Sulla scorta degli elementi acquisiti l’accusa aveva chiesto una condanna a 28 anni che, in virtù del rito abbreviato, sarebbero diventati 18. Il gup, però, condividendo la ricostruzione fatta dall'accusa e riconoscendo le aggravanti, compresa quella della premeditazione, ha condannato in primo grado la diciassettenne a 20 anni di carcere andando oltre la richiesta della Procura. Per conoscere le motivazioni della sentenza bisognerà attendere. Dopo la lettura del dispositivo l’imputata è stata accompagnata nuovamente a Roma dagli agenti di polizia penitenziaria e portata in cella.

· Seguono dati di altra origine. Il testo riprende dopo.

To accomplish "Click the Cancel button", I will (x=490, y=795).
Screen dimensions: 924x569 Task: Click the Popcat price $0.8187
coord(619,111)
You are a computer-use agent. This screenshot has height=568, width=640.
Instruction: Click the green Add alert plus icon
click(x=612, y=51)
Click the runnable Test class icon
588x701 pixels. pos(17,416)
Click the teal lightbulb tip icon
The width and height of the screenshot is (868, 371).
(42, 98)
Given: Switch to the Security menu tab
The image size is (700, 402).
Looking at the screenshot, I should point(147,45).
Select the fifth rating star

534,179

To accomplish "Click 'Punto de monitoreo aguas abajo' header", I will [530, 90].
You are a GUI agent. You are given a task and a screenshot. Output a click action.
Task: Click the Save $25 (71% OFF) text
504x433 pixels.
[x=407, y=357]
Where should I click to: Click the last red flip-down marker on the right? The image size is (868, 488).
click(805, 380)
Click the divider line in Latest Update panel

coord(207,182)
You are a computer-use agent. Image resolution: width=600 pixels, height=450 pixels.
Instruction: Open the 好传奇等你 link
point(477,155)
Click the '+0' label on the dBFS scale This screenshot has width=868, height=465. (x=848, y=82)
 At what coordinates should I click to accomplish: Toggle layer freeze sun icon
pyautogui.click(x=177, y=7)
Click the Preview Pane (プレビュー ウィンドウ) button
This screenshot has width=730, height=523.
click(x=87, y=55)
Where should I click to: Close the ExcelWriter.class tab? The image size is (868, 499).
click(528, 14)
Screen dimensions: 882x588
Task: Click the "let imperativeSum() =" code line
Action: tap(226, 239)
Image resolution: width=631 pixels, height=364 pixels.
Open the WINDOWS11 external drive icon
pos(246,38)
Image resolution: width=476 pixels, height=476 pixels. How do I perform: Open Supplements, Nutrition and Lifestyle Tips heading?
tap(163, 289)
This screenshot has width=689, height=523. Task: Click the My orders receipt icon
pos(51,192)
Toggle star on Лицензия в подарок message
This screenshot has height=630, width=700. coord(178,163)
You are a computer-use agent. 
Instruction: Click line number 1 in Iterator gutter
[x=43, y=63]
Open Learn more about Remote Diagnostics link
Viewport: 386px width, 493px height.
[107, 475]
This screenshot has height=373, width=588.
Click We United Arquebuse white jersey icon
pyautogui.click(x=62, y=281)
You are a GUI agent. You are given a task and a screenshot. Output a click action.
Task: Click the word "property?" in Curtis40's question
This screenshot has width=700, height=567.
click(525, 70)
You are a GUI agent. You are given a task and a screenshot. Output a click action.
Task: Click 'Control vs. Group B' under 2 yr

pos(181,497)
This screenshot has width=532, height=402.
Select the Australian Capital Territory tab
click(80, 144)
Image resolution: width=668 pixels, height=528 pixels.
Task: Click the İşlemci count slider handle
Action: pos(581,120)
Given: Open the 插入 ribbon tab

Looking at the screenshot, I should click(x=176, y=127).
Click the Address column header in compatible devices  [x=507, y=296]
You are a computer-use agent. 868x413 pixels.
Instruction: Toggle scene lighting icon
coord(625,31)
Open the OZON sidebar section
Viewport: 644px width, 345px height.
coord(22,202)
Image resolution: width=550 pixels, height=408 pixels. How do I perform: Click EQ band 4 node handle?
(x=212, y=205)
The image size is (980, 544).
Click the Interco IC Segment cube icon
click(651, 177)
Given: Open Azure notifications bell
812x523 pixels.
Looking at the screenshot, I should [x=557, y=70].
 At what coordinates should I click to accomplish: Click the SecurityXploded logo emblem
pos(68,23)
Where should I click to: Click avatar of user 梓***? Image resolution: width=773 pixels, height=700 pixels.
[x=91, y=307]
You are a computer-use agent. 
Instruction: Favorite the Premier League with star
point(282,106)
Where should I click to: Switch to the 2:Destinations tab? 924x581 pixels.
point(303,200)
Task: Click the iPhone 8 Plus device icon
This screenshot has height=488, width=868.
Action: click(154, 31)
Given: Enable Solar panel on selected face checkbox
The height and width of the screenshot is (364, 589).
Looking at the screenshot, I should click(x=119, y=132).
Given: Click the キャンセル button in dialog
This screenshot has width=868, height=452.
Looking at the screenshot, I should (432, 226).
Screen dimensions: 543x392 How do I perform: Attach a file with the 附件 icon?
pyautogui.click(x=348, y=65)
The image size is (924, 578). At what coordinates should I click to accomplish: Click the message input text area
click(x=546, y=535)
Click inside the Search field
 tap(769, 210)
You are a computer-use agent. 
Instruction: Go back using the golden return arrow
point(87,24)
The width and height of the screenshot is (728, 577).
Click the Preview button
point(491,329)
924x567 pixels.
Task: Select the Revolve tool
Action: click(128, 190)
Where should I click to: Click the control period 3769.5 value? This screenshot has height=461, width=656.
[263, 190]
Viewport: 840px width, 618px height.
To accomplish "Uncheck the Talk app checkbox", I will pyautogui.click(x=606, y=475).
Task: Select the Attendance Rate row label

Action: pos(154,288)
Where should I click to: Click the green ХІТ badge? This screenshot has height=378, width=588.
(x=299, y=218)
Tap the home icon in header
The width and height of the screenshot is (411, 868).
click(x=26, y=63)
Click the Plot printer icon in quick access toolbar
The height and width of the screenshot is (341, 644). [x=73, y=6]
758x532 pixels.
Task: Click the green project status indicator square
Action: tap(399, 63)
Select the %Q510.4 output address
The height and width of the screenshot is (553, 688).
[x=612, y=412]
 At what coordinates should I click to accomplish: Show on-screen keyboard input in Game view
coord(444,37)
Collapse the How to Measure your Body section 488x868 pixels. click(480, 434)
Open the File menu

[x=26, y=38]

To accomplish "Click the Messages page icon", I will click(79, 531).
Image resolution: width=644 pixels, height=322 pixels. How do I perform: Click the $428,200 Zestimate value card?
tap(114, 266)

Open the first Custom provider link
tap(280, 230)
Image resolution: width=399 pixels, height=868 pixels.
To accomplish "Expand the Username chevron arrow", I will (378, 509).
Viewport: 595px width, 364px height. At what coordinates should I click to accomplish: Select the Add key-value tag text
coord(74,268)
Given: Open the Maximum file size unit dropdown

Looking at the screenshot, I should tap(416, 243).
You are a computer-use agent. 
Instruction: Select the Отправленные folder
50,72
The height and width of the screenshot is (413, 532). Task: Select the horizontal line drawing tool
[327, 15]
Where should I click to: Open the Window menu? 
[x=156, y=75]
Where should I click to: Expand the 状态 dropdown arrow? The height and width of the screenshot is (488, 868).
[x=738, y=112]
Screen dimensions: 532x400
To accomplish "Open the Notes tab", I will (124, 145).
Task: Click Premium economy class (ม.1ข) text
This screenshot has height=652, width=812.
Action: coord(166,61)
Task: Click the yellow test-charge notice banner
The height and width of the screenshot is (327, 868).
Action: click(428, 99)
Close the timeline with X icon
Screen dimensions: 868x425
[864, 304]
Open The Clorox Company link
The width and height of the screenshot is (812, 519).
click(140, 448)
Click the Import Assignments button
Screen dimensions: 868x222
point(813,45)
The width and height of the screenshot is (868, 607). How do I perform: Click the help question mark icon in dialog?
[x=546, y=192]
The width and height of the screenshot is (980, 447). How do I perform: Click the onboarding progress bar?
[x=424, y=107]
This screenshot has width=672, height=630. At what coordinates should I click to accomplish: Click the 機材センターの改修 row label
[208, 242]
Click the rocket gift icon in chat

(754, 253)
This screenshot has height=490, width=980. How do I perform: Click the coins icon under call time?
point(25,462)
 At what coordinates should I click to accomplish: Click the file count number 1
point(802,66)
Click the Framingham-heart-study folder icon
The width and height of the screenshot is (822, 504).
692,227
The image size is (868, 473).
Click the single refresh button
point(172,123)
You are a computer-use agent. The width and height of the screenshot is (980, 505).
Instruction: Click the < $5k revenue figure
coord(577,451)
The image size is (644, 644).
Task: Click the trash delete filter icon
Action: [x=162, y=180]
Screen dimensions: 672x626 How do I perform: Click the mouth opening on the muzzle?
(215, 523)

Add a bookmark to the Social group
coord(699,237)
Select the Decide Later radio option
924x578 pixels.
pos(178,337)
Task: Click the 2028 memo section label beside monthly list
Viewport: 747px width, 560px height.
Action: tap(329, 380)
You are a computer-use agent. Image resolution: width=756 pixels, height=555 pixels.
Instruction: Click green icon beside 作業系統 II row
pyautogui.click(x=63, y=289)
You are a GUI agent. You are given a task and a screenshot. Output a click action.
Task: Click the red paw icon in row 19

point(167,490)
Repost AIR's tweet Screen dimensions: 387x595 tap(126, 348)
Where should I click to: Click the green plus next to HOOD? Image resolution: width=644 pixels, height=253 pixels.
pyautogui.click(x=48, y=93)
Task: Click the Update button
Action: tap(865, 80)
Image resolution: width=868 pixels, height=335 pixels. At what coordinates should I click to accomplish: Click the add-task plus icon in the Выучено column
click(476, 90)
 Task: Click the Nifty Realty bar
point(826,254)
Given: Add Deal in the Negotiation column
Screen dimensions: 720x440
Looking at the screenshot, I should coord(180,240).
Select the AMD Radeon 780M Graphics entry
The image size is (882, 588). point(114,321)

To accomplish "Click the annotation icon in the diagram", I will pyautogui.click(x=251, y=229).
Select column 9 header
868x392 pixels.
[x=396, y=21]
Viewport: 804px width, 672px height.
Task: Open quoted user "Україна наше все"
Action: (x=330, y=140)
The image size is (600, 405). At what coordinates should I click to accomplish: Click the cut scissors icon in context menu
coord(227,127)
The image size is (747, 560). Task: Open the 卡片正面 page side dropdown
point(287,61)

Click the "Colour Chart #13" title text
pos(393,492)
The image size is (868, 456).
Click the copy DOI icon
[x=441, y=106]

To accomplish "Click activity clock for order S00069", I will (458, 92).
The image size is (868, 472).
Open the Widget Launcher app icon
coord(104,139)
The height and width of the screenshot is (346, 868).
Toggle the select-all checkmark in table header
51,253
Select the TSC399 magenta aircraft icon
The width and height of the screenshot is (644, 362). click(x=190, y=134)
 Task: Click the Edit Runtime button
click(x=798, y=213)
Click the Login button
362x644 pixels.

La notizia dell’omicidio scosse molto le comunità di Bagheria e di Casteldaccia, dove si trovava la scuola in cui insegnava la vittima. A celebrare il funerale nella chiesa di San Giovanni Bosco, a Bagheria, furono il parroco Francesco Galeotto, padre Francesco Michele Stabile e padre Cosimo Scordato. Tra i presenti anche i sindaci Filippo Tripoli e Giovanni Di Giacinto e il dirigente scolastico Giuseppe Carlino. Sconvolti amici e colleghi della 55enne che dissero di “non sapere nulla di questi litigi familiari” e sottolinearono quanto “lei vivesse per questa ragazza”.